Short task 1:
In the post about caching Facebook data, what did the author decide to implement?

Selected text:

┏━━

In my last entry I covered how to integrate facebook api with ruby on rails using fb_graph gem. There is one problem with integrating the facebook api with your website however, and that is if facebook goes down, then your site also crashes. Yesterday facebook went down, along with the graph.facebook.com api. As a result, one of the sites I was managing went down since it kept waiting to authenticate with the facebook graph api. Now there are definitely other solutions around this, but I also found that when using facebook integration on websites, the websites load a little slower because it has to connect to facebook first, fetch the data, then render the webpage, so the performance of the webpage will heavily depend on the speed of the facebook fetch. Thus, I decided to implement a caching scheme that synchronizes a local database with information fetched from facebook. This way my page only needs to access a local database every time it’s queried, but the database is synced with facebook information, so it’s pretty much like I’m accessing facebook!!

The basic idea is as follows:

  1. Create a table that stores the information you want from facebook
  2. Setup a ruby script that uses the fb_graph gem calls to update the database
  3. Setup that ruby script as a cron job on the webserver and run it as frequent as you like
  4. Change your fb_gem calls to local database calls
  5. Sit back and let the webserver do the hard work!

First, lets setup a database table storing the information that you want. I will build on my previous example of the fb_graph gem that polled events from a facebook page using the graph api provided by facebook. For this example we will just pull the events from a facebook page, so we’ll just create a table storing the event information. We’ll use the rails generator to generate a model to store the facebook events. This will generate the correct model files and migrations.

┗━━

[Target position records]
┏━━

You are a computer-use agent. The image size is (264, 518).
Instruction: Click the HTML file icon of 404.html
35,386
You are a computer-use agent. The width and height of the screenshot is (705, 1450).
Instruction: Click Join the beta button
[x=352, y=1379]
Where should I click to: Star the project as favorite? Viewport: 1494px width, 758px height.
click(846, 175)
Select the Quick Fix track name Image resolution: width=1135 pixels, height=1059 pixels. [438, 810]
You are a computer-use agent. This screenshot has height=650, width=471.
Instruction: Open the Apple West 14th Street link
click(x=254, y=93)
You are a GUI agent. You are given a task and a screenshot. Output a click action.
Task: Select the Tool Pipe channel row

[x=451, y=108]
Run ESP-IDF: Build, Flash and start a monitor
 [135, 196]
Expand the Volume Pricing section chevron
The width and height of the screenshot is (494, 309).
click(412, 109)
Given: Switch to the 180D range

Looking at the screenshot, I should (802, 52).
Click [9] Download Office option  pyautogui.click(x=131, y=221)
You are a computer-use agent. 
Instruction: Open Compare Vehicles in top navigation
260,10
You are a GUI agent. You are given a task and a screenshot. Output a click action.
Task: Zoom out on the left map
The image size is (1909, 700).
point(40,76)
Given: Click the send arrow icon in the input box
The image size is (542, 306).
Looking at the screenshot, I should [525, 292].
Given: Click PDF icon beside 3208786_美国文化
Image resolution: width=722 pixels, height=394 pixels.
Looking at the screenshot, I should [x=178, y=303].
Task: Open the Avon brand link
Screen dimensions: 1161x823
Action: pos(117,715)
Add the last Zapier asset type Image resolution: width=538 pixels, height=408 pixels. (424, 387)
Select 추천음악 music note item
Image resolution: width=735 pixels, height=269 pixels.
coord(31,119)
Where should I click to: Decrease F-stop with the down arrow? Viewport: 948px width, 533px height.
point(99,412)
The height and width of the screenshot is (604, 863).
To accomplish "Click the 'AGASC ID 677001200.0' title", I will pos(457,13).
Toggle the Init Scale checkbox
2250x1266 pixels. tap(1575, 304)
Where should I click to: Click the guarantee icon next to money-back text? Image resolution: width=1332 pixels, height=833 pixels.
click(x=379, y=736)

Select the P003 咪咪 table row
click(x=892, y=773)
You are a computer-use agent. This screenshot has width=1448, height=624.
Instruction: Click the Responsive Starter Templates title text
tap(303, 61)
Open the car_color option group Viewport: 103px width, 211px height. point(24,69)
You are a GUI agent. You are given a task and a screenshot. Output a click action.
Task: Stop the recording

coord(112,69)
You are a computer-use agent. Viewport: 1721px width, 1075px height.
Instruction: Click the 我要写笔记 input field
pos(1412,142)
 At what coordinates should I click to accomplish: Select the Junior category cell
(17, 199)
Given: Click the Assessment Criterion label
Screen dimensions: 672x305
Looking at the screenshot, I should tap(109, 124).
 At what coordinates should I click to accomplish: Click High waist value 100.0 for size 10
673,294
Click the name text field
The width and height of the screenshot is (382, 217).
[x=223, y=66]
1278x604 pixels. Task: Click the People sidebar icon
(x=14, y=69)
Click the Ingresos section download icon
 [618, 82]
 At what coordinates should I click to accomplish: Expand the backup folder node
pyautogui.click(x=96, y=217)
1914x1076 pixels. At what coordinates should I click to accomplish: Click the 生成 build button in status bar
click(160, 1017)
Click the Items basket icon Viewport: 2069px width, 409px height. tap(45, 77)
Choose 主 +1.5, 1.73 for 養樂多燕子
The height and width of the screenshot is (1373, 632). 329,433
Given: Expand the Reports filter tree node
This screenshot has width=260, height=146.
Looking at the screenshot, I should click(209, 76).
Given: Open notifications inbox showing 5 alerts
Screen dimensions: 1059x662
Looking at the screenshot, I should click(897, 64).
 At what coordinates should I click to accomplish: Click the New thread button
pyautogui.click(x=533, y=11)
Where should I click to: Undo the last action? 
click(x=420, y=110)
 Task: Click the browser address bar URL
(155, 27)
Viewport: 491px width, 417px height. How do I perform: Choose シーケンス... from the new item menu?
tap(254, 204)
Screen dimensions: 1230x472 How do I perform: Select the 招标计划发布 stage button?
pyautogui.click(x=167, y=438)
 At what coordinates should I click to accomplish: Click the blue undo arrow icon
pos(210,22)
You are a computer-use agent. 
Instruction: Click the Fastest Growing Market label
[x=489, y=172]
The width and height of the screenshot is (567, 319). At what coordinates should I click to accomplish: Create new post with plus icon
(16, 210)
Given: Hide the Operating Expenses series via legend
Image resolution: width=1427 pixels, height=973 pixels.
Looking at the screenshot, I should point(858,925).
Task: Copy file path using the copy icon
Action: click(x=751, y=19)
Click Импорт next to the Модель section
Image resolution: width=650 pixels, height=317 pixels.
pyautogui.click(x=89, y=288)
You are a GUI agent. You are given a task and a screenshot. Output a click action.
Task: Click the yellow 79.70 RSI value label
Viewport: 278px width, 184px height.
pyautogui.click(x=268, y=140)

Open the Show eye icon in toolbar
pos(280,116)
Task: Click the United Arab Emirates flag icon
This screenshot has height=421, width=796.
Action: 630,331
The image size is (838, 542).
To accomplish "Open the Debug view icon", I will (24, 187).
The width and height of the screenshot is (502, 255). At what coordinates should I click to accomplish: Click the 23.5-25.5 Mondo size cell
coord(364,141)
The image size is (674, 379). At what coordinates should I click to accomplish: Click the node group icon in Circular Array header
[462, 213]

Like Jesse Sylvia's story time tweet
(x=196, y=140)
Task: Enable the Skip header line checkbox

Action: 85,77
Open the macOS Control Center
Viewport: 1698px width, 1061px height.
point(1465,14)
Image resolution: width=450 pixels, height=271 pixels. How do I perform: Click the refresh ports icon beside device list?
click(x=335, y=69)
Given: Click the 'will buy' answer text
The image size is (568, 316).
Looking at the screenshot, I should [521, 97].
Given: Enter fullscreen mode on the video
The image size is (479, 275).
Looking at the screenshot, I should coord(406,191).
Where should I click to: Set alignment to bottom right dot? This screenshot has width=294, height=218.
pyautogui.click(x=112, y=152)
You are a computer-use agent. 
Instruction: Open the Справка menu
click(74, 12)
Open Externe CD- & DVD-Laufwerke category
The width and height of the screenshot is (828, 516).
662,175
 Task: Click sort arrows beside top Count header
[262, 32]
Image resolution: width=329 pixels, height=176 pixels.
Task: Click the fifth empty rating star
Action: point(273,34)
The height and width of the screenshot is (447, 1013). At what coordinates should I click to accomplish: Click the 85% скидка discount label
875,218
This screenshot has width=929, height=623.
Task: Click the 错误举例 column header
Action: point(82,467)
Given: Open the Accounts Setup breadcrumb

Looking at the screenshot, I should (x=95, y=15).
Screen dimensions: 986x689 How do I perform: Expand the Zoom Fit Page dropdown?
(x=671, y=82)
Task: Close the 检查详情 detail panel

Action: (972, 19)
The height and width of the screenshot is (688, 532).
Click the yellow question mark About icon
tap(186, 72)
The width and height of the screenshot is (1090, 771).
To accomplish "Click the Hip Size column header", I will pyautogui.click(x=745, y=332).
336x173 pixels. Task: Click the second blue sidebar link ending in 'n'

┗━━

Short task 2:
Rewrite the records from their start up to and including the line that contains "Select the Quick", keeping the requests, and add 55 to every coordinate in the answers.

Task solution 1:
A caching scheme that synchronizes a local database with information fetched from Facebook.

Task solution 2:
You are a computer-use agent. The image size is (264, 518).
Instruction: Click the HTML file icon of 404.html
90,441
You are a computer-use agent. The width and height of the screenshot is (705, 1450).
Instruction: Click Join the beta button
[x=407, y=1434]
Where should I click to: Star the project as favorite? Viewport: 1494px width, 758px height.
click(901, 230)
Select the Quick Fix track name Image resolution: width=1135 pixels, height=1059 pixels. [493, 865]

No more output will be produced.